3. NPCs: What do they do? They're either immediately hostile, hostile pending a quest, fighting other baddies or there for you to talk to. They sell and buy, they might give a quest, at some point they might be a load bearing part of a quest. Maybe a few of them will turn into automaton that follow you around and regurgitate the same lines over and over again and carry your stuff.
4. What will you find: Either it's going to be a gun or melee weapon, armor, consumable (food, aid, junk), special collectible (Mags, Bobbleheads, etc...) or quest item. You will have some tepid traps to deal with. Maybe some contaminated water or patch of radiation to move through.
I'm being very reductive of course but those 4 points basically describe anything the game can and will throw at you.

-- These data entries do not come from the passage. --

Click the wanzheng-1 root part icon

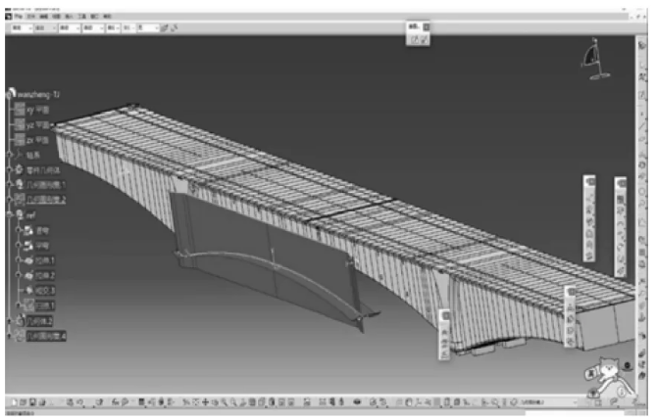12,93
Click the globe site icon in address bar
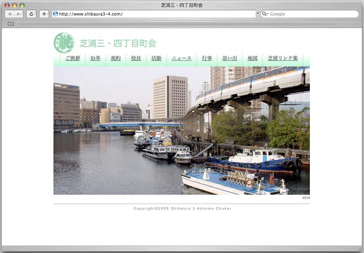The image size is (364, 253). tap(56, 14)
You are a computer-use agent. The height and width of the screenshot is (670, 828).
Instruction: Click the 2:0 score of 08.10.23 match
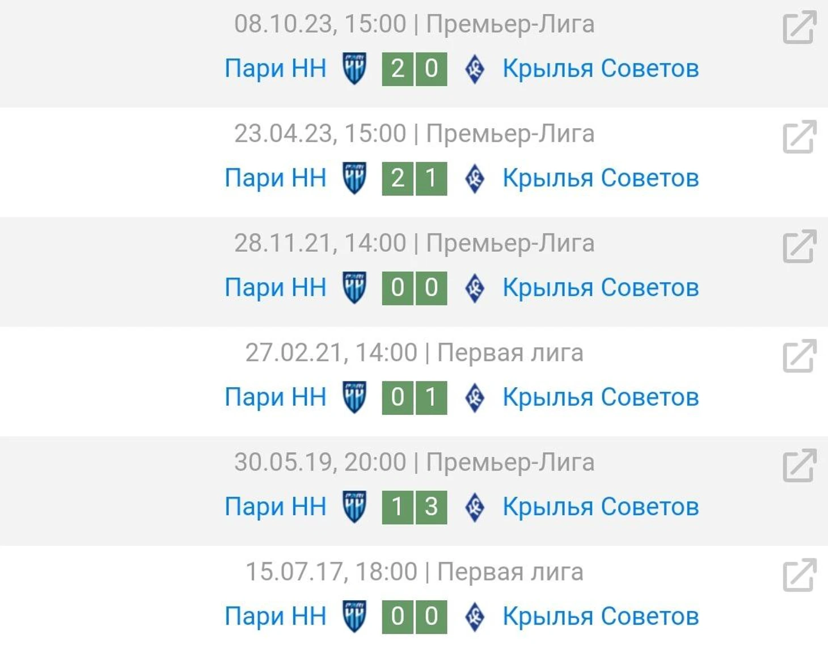pyautogui.click(x=415, y=69)
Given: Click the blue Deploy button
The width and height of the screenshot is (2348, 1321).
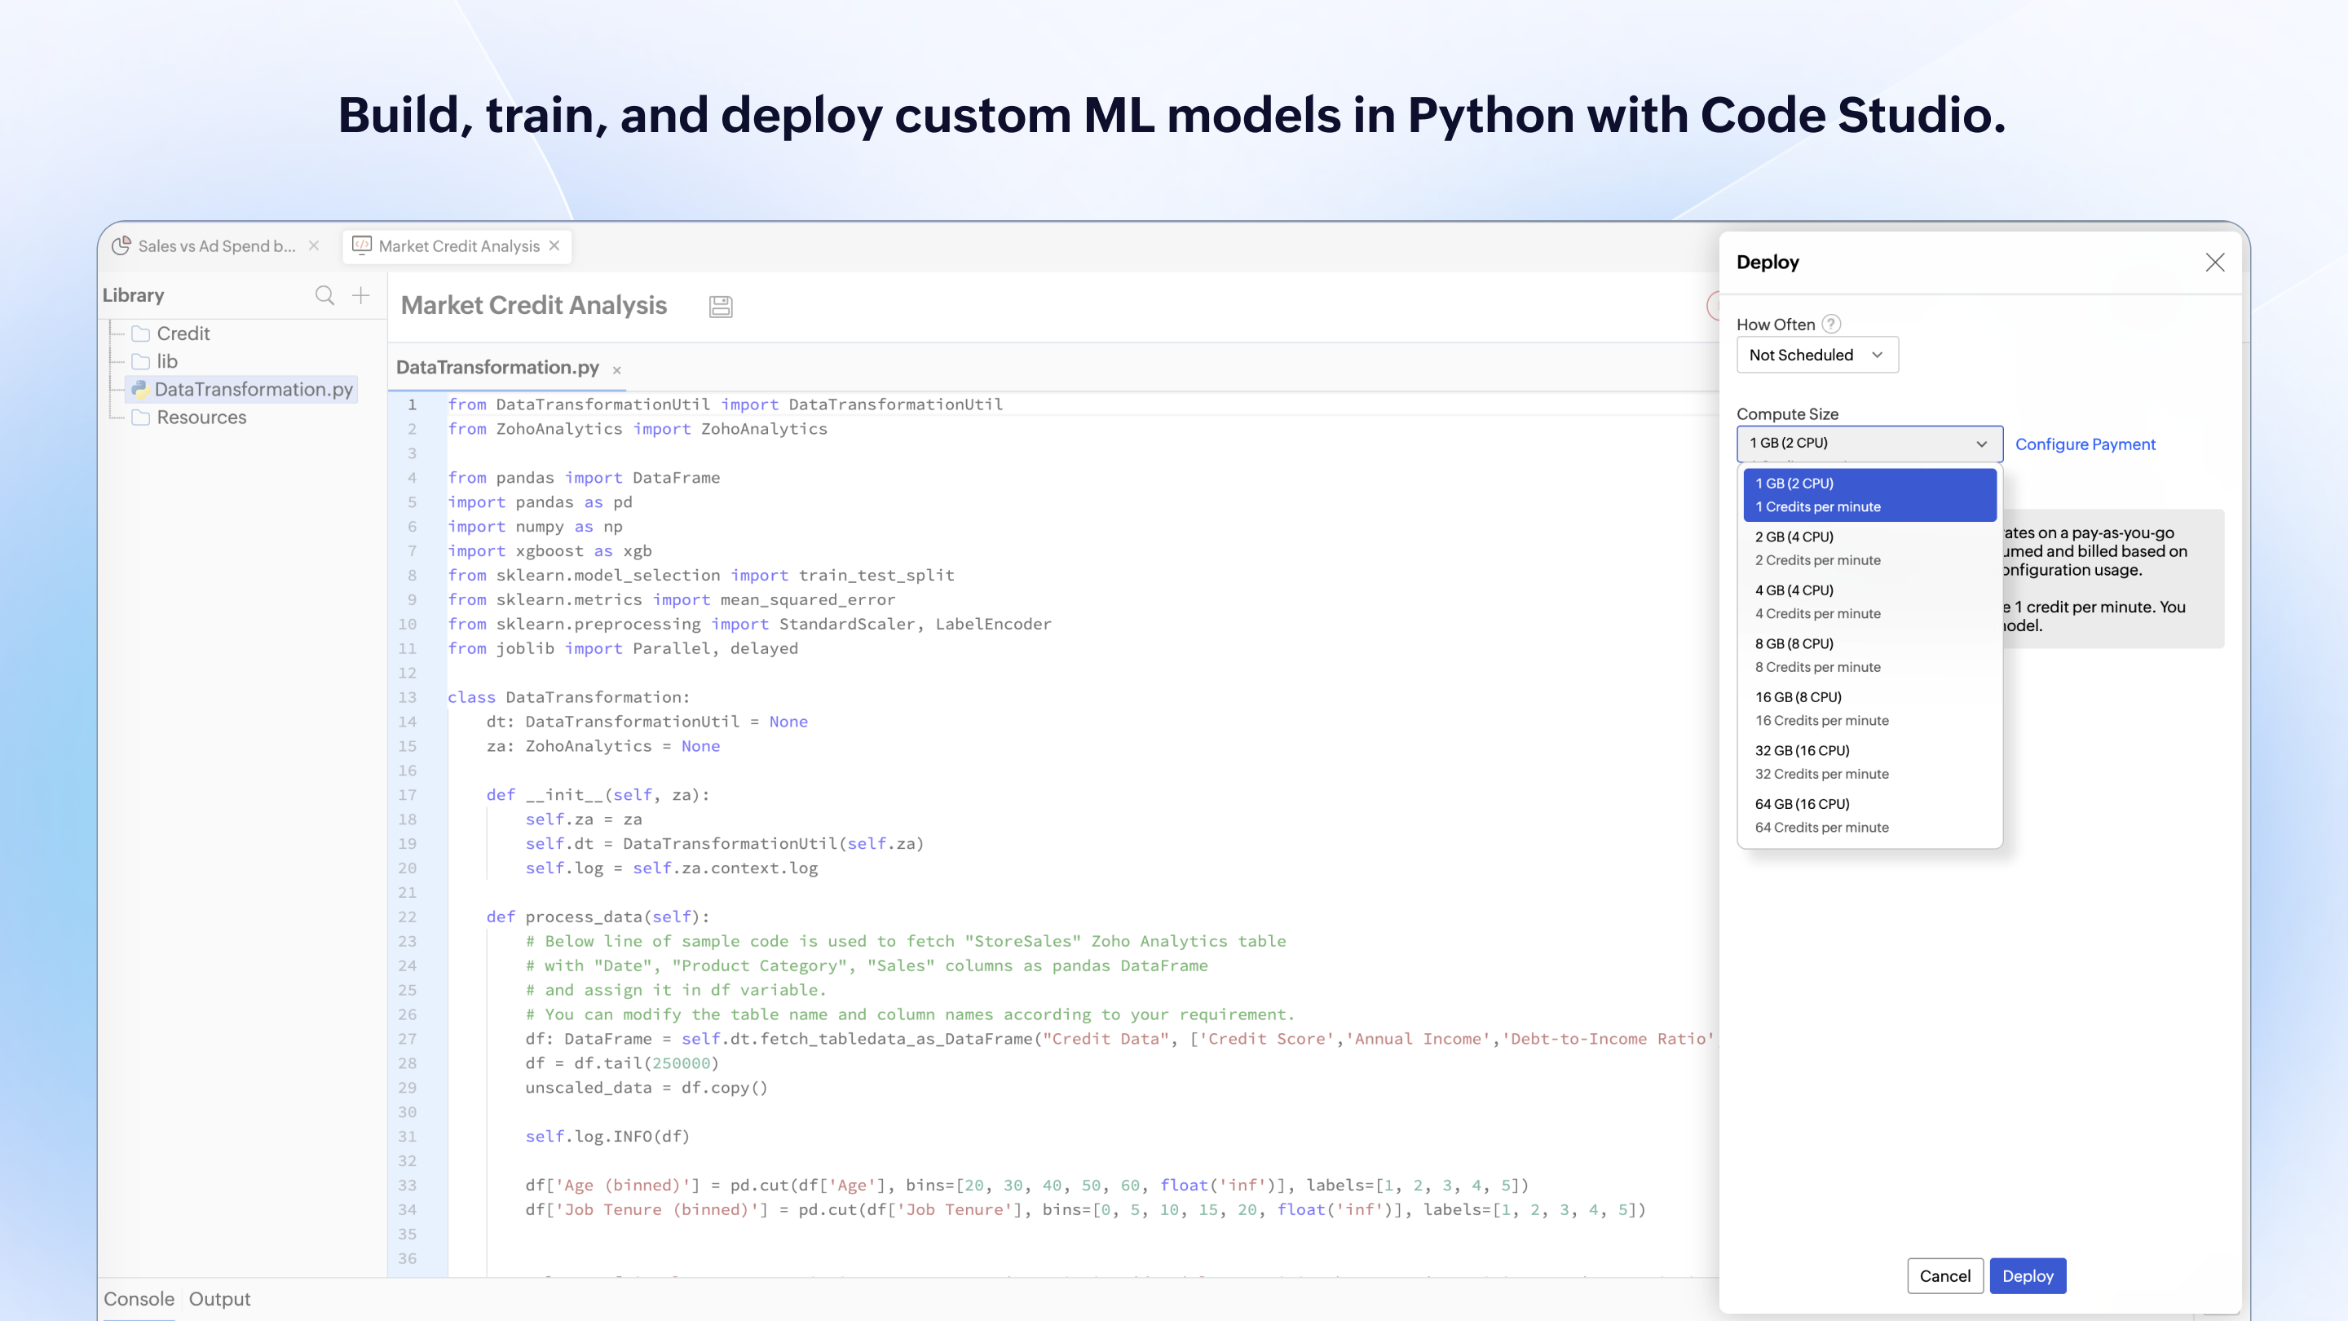Looking at the screenshot, I should pos(2027,1275).

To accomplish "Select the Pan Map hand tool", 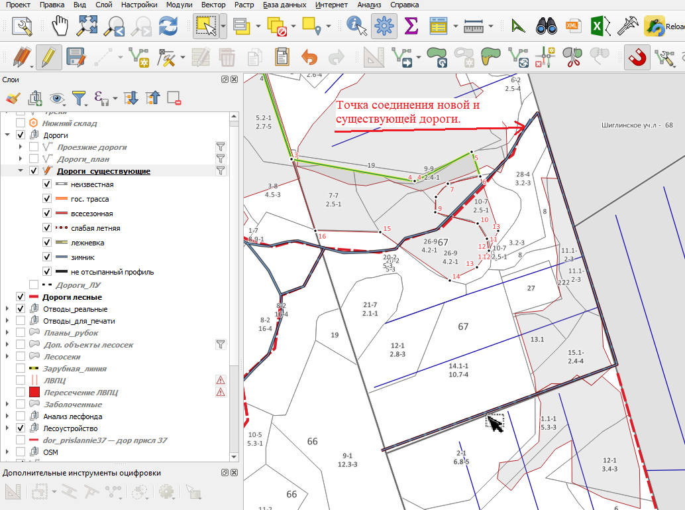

Using Dark Souls as my counter example (which someone will undoubtedly do in a reductive fashion as well):
1. Setting and place: DS doesn't follow the same kind of format so it's hard to compare. But consider dungeons can be large, small or stuck in between several zones and that zones are intimately connected to each other in both form and function. (Think of the Pit of Majula in DS2. It's one zone with a huge pit in the middle and three separate zones each branching off of it.)
2. Characters. Speaking of enemies, their intent and what they do can vary wildly. From slow movers to big huge enemies, paper tigers, fliers, archers, poisoners, exploders, ambushers, cannon-fodder, petrifiers, cursers, bleeders, invisible, dragons, skeletons on a spiked wagon wheel, slugs clinging to the ceiling, huge worms inside walls, ghosts inside walls, stationary ones that emit that emit poison clouds.... Boss encounters are specifically designed to mix it up where they can. Through adds, different attack patterns, different gimmicks, different arenas that can make fights more dangerous.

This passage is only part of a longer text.